### EXERCISE OBJECTIVE:
Starting at the line below with "Image resolution: width=1512" and stopping at the line with "Screen dimensions: 1024x729", please print each line exactly, those two included, and skip every picture.

### RECORDS PROVIDED:

<<<<

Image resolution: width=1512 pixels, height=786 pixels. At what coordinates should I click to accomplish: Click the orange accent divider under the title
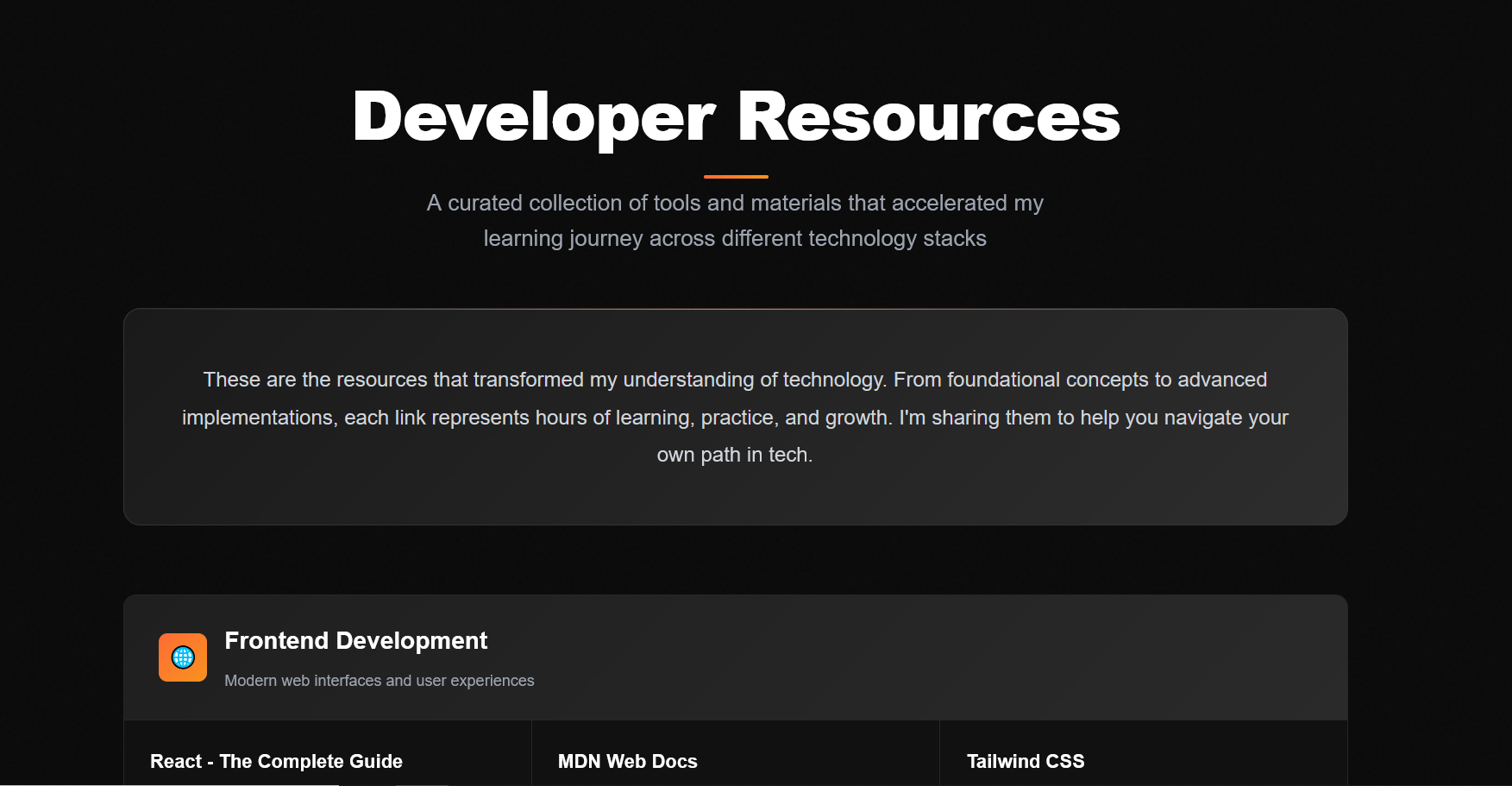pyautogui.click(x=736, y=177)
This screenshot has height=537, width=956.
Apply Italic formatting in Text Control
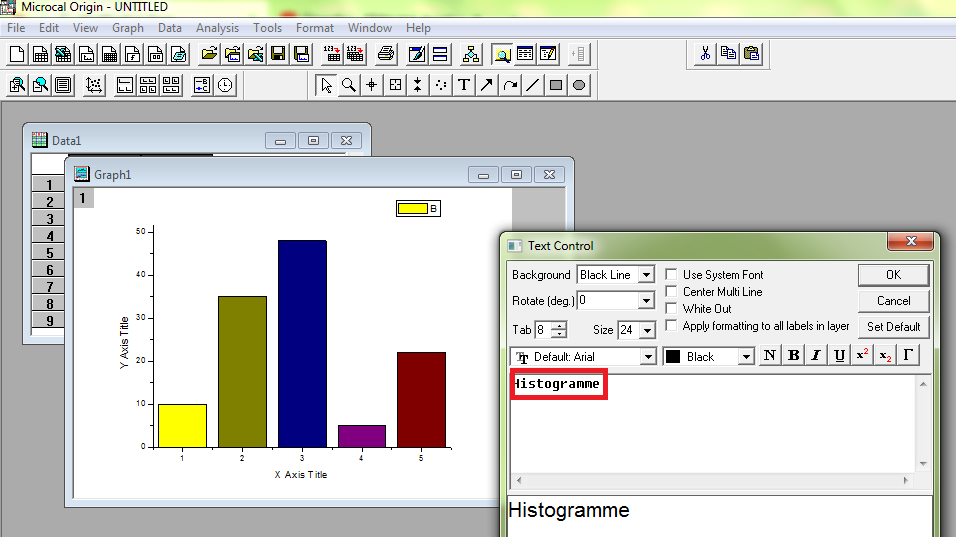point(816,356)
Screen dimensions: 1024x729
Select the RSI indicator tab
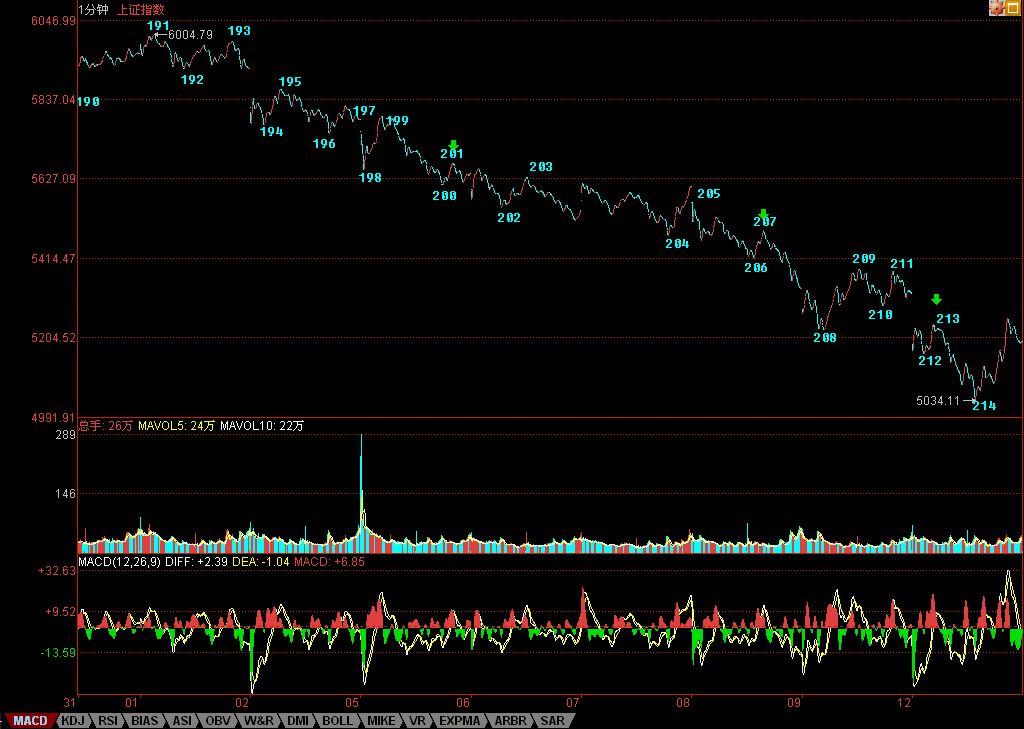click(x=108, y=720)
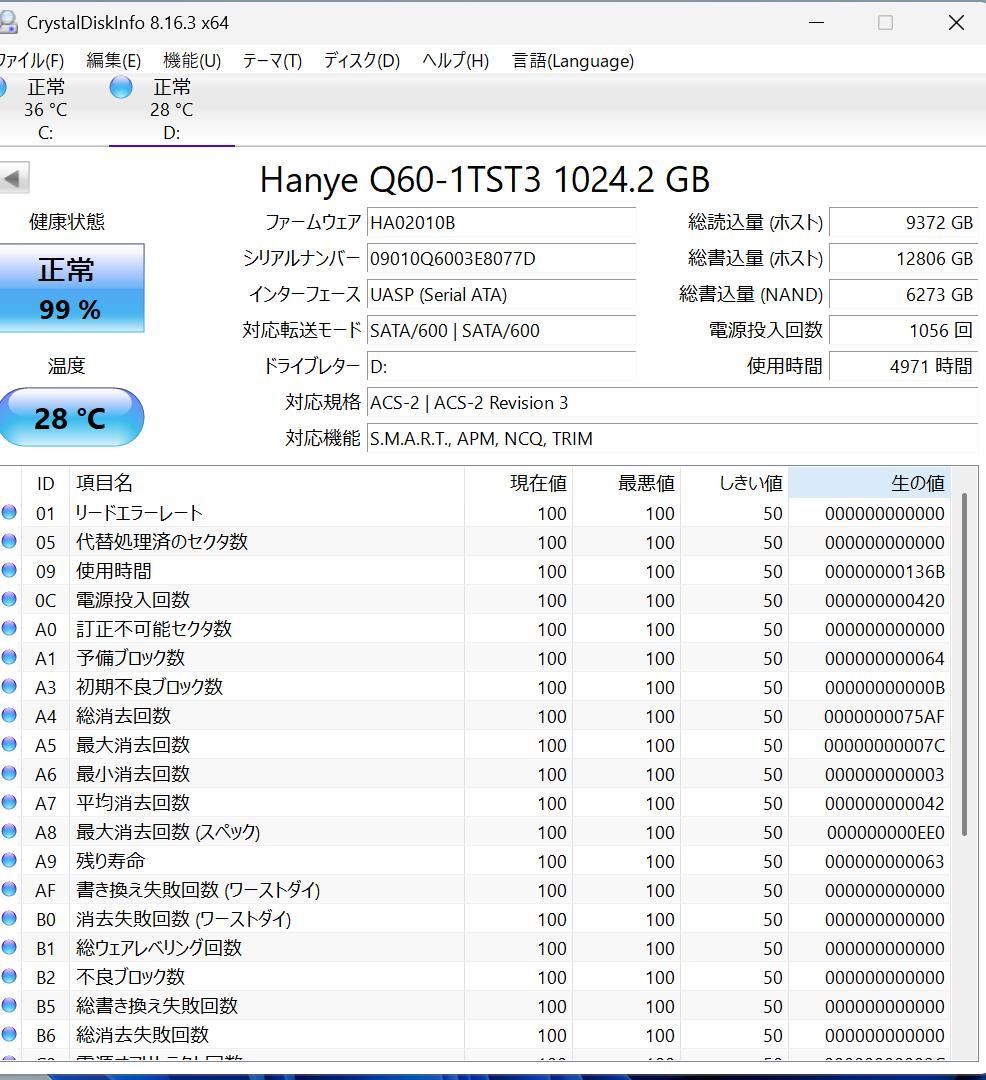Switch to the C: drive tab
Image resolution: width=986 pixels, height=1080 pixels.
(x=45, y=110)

>>>>
<<<<

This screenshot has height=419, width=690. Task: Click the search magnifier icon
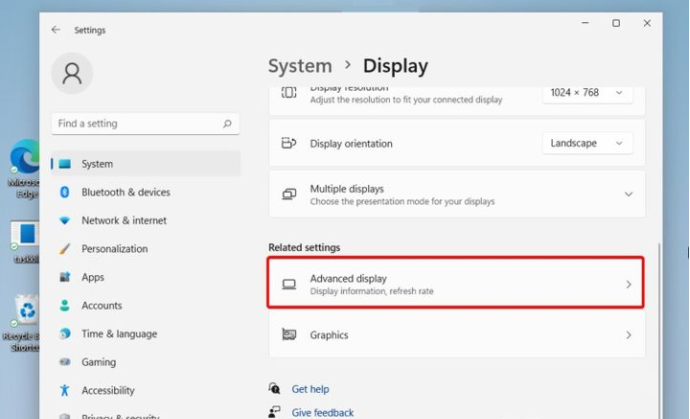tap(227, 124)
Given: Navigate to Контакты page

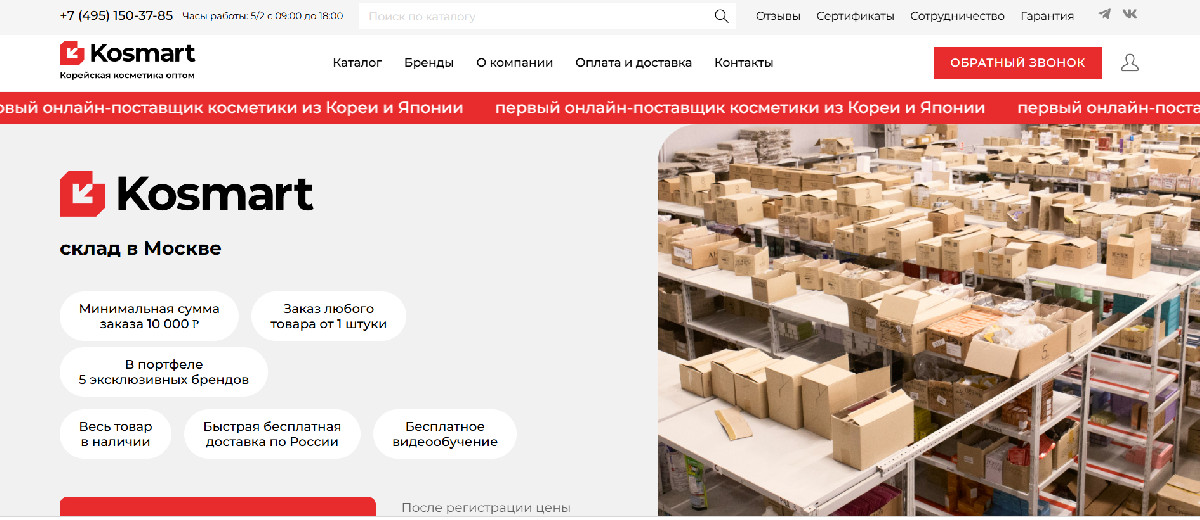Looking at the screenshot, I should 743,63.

>>>>

### TASK ANSWER:
Image resolution: width=1512 pixels, height=786 pixels. At what coordinates should I click to accomplish: Click the orange accent divider under the title
pyautogui.click(x=736, y=177)
This screenshot has height=537, width=956.
Apply Italic formatting in Text Control
point(816,356)
Screen dimensions: 1024x729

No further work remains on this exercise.